THE TASK: Rewrite the data below, replacing every occurrence of "Identify the location of" with "Find the position of" and leaving everything else unchanged.

[Part of a data file]
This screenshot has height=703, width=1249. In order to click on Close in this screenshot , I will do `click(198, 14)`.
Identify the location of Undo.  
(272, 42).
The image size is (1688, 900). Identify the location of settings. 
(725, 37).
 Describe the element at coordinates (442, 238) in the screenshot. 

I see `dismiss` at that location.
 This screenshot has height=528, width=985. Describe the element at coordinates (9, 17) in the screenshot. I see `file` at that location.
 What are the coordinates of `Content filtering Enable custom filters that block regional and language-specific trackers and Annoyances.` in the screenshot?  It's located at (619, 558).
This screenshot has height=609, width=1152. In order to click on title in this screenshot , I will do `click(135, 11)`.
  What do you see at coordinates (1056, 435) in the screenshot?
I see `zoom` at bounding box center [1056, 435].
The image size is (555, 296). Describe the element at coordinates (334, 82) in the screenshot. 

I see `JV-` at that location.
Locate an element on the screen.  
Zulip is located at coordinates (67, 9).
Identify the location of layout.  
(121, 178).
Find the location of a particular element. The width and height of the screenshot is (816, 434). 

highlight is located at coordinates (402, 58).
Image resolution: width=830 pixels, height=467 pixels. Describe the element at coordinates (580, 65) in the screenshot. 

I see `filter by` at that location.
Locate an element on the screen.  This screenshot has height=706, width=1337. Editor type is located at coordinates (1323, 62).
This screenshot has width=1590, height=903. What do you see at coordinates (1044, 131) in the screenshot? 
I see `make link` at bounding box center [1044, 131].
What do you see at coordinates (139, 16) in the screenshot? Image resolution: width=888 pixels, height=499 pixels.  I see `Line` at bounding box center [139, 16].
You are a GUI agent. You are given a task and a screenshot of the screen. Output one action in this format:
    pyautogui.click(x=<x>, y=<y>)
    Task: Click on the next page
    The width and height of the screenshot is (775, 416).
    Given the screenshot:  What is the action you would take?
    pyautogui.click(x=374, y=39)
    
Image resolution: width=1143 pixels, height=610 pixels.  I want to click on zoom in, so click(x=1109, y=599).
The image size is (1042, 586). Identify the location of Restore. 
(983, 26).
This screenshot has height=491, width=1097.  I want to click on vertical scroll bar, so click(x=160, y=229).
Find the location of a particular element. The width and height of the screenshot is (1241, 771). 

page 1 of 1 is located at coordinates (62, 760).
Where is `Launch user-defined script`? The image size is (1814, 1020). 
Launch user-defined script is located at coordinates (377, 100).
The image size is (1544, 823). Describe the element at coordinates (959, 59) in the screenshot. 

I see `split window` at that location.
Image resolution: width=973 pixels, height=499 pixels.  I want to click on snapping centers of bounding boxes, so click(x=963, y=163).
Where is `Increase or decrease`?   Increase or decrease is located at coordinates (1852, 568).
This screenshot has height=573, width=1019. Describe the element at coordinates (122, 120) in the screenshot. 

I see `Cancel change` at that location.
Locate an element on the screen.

ANSWER TO THIS EXERCISE:
This screenshot has height=703, width=1249. In order to click on Close in this screenshot , I will do `click(198, 14)`.
Find the position of Undo.  
(272, 42).
The image size is (1688, 900). Find the position of settings. 
(725, 37).
 Describe the element at coordinates (442, 238) in the screenshot. 

I see `dismiss` at that location.
 This screenshot has height=528, width=985. Describe the element at coordinates (9, 17) in the screenshot. I see `file` at that location.
 What are the coordinates of `Content filtering Enable custom filters that block regional and language-specific trackers and Annoyances.` in the screenshot?  It's located at (619, 558).
This screenshot has height=609, width=1152. In order to click on title in this screenshot , I will do `click(135, 11)`.
  What do you see at coordinates (1056, 435) in the screenshot?
I see `zoom` at bounding box center [1056, 435].
The image size is (555, 296). Describe the element at coordinates (334, 82) in the screenshot. 

I see `JV-` at that location.
Locate an element on the screen.  
Zulip is located at coordinates (67, 9).
Find the position of layout.  
(121, 178).
Find the location of a particular element. The width and height of the screenshot is (816, 434). 

highlight is located at coordinates (402, 58).
Image resolution: width=830 pixels, height=467 pixels. Describe the element at coordinates (580, 65) in the screenshot. 

I see `filter by` at that location.
Locate an element on the screen.  This screenshot has height=706, width=1337. Editor type is located at coordinates (1323, 62).
This screenshot has width=1590, height=903. What do you see at coordinates (1044, 131) in the screenshot? 
I see `make link` at bounding box center [1044, 131].
What do you see at coordinates (139, 16) in the screenshot? Image resolution: width=888 pixels, height=499 pixels.  I see `Line` at bounding box center [139, 16].
You are a GUI agent. You are given a task and a screenshot of the screen. Output one action in this format:
    pyautogui.click(x=<x>, y=<y>)
    Task: Click on the next page
    The width and height of the screenshot is (775, 416).
    Given the screenshot:  What is the action you would take?
    pyautogui.click(x=374, y=39)
    
Image resolution: width=1143 pixels, height=610 pixels.  I want to click on zoom in, so click(x=1109, y=599).
The image size is (1042, 586). Find the position of Restore. 
(983, 26).
This screenshot has height=491, width=1097.  I want to click on vertical scroll bar, so click(x=160, y=229).
Find the location of a particular element. The width and height of the screenshot is (1241, 771). 

page 1 of 1 is located at coordinates (62, 760).
Where is `Launch user-defined script`? The image size is (1814, 1020). 
Launch user-defined script is located at coordinates (377, 100).
The image size is (1544, 823). Describe the element at coordinates (959, 59) in the screenshot. 

I see `split window` at that location.
Image resolution: width=973 pixels, height=499 pixels.  I want to click on snapping centers of bounding boxes, so click(x=963, y=163).
Where is `Increase or decrease`?   Increase or decrease is located at coordinates (1852, 568).
This screenshot has height=573, width=1019. Describe the element at coordinates (122, 120) in the screenshot. 

I see `Cancel change` at that location.
Locate an element on the screen.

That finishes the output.